Set problem | Convert the entries starting at the line containing "Task: Select the $3M–$6M row label" and ending at the line containing "point(1561,1011)" into a JSON list of strings, one string per line. Include both end lines and omit any blank lines.

↓↓↓

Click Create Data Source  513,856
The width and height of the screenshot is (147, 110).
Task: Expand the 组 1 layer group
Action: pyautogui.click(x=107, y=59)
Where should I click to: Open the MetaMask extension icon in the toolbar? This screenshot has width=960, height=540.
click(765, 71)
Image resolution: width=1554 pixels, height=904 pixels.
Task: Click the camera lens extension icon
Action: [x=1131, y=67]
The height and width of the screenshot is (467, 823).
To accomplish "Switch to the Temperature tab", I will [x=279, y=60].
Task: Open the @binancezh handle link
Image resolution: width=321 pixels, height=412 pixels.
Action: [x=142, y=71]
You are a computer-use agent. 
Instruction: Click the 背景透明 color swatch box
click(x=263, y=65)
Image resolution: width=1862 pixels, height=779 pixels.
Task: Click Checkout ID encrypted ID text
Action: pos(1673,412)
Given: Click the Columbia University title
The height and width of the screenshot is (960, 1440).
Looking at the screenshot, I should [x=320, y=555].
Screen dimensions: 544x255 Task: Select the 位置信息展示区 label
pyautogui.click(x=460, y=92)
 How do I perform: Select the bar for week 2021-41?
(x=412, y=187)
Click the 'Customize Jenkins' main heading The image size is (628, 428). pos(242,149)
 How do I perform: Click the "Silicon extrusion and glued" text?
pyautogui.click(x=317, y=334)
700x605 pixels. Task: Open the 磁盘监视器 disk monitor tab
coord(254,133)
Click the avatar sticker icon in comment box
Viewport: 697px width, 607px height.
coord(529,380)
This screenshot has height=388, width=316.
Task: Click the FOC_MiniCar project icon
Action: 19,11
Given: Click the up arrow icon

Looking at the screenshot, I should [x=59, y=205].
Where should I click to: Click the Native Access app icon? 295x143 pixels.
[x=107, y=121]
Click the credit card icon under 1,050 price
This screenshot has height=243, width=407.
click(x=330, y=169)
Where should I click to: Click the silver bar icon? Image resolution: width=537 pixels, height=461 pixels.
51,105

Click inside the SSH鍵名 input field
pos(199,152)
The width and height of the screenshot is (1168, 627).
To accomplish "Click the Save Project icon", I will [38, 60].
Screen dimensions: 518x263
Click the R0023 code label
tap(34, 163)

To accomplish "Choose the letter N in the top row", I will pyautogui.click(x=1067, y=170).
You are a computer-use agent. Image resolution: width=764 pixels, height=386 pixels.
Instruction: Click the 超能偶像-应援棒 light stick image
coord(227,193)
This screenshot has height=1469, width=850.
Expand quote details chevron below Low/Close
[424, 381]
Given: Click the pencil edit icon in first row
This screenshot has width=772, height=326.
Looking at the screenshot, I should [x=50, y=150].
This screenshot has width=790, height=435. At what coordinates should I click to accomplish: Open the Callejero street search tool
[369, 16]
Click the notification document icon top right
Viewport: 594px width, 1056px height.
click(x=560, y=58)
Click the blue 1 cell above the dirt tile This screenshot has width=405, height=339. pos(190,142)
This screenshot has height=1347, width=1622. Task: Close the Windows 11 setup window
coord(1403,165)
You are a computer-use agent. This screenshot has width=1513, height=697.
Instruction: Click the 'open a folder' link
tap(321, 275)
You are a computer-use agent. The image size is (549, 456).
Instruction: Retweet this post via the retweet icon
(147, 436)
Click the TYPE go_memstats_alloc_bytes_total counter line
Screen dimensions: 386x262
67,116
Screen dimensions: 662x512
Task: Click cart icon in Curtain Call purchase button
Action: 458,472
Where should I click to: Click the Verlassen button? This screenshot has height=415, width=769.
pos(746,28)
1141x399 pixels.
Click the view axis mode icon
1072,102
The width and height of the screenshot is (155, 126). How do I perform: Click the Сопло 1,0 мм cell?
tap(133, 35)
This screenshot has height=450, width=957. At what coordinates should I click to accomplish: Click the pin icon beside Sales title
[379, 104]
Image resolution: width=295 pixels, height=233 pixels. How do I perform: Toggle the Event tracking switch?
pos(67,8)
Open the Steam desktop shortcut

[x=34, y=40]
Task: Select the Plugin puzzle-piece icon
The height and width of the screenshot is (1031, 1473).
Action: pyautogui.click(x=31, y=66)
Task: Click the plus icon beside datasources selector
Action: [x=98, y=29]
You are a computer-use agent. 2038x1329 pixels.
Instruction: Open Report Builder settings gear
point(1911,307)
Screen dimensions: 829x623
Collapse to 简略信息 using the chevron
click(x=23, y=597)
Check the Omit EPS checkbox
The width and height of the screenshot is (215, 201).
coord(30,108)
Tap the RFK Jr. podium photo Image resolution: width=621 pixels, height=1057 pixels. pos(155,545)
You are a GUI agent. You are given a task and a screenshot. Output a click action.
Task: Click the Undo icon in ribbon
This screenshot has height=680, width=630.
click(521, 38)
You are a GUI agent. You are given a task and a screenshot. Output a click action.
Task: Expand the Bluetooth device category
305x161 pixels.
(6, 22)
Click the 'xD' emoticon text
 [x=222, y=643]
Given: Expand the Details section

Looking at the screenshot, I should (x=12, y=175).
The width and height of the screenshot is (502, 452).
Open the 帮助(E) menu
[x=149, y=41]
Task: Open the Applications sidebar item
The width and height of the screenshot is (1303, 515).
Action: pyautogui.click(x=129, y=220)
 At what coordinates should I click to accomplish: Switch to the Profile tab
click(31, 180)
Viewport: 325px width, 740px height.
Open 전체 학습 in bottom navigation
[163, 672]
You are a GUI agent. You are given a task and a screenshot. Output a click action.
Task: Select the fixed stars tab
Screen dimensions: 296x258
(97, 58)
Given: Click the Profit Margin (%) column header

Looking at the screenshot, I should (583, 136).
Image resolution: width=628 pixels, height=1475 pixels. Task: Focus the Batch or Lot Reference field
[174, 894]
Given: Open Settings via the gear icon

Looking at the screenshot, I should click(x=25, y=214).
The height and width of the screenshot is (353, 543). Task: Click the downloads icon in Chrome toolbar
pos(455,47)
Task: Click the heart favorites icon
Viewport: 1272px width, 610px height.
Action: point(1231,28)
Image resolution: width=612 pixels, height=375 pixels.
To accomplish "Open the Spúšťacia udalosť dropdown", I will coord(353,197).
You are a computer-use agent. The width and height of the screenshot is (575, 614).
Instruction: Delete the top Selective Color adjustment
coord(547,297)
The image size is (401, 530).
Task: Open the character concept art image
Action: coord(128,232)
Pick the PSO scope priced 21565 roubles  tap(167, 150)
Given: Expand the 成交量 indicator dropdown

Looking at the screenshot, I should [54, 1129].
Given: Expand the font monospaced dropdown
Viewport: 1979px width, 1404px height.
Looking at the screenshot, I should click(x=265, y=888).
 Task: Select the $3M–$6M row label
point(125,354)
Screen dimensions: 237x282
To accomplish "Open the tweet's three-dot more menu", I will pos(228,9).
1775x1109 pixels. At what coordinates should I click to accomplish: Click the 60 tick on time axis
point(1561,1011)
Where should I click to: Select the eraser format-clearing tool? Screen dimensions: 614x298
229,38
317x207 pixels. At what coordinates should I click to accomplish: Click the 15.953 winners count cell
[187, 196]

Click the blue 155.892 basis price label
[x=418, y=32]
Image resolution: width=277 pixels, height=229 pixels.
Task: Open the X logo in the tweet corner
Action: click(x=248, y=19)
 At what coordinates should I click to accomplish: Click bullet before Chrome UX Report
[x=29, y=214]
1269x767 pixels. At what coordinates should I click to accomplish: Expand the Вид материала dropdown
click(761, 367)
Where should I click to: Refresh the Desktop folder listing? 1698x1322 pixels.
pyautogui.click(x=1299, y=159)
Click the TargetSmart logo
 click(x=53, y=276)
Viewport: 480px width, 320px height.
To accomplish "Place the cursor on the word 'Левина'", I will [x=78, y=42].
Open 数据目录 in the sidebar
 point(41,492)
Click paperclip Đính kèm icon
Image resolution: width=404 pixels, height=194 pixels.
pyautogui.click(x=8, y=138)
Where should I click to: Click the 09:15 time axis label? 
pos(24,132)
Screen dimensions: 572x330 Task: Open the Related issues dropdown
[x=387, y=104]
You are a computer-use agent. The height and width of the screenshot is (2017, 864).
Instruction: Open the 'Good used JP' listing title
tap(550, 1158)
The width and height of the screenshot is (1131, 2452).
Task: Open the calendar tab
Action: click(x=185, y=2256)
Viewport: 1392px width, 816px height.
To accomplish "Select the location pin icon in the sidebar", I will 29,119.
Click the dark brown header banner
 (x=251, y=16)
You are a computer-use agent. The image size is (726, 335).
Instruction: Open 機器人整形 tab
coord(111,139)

↑↑↑

Exercise output |
[
  " Task: Select the $3M–$6M row label",
  "point(125,354)",
  "Screen dimensions: 237x282",
  "To accomplish \"Open the tweet's three-dot more menu\", I will pos(228,9).",
  "1775x1109 pixels. At what coordinates should I click to accomplish: Click the 60 tick on time axis",
  "point(1561,1011)"
]